Dataset entries
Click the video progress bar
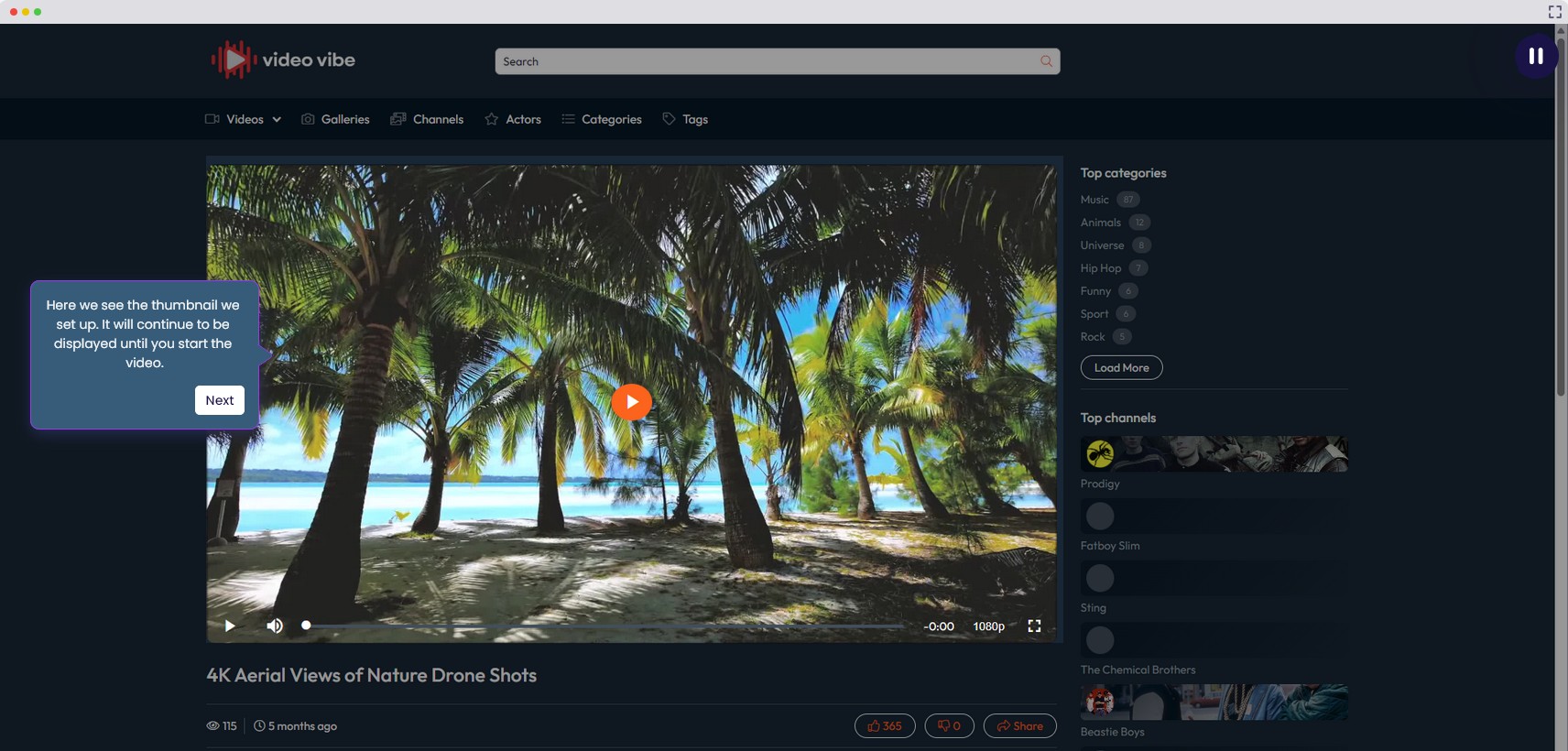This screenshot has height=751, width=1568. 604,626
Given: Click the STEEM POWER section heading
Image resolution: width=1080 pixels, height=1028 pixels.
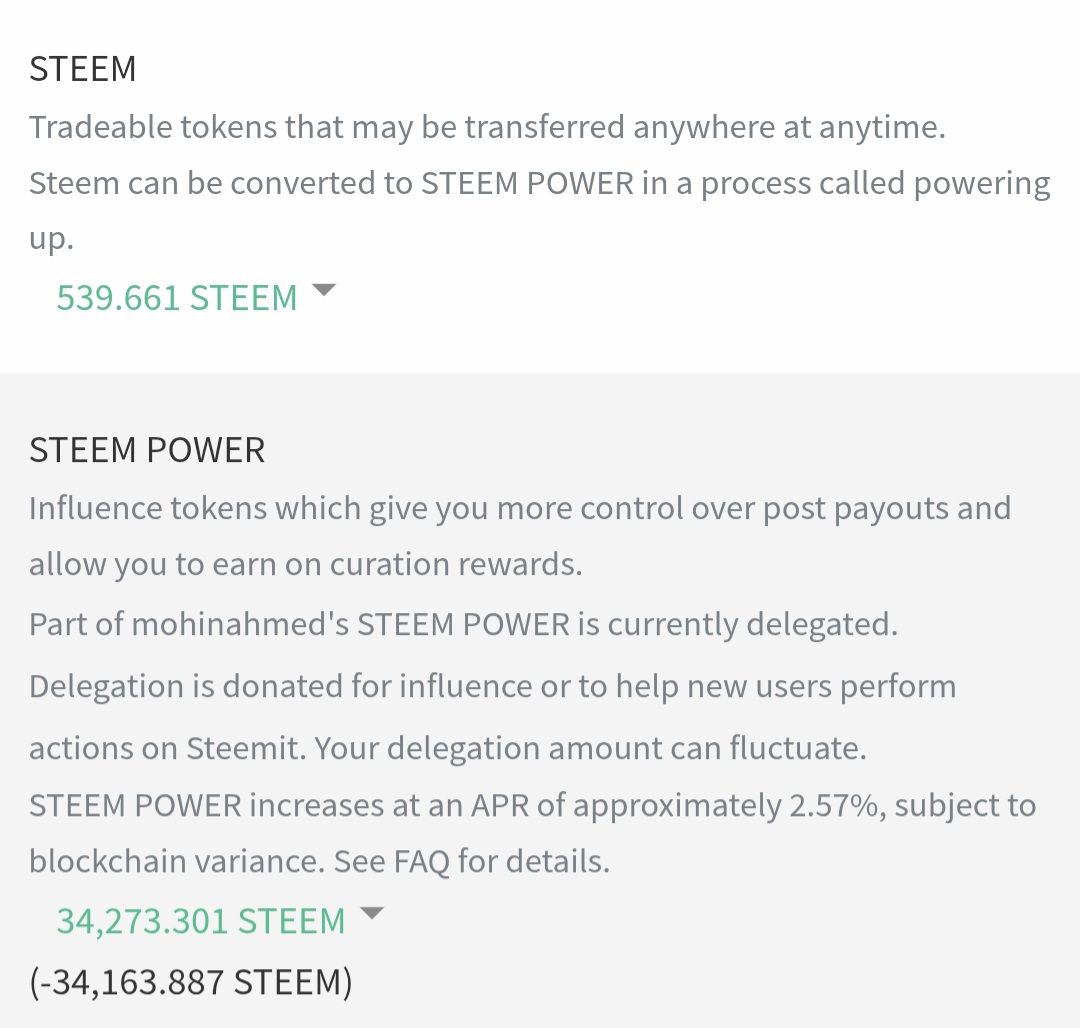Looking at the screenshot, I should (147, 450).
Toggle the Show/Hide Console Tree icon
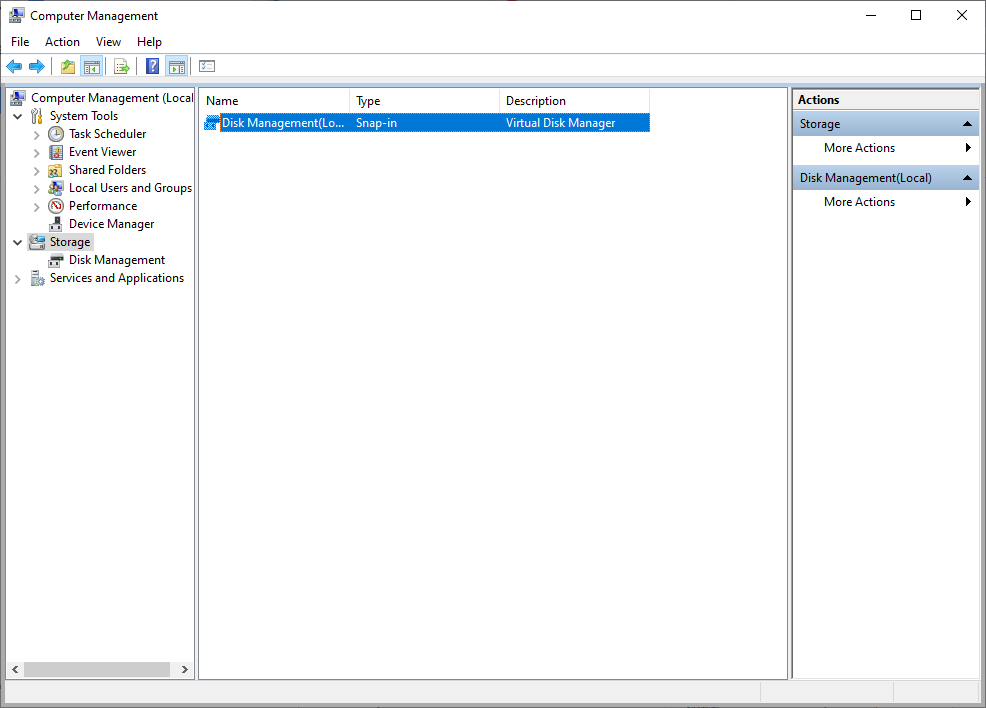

# What is expected:
Except for the pictures, print the data above exactly.

# Response to the task:
Click the video progress bar
This screenshot has height=751, width=1568. 604,626
Given: Click the STEEM POWER section heading
Image resolution: width=1080 pixels, height=1028 pixels.
Looking at the screenshot, I should (147, 450).
Toggle the Show/Hide Console Tree icon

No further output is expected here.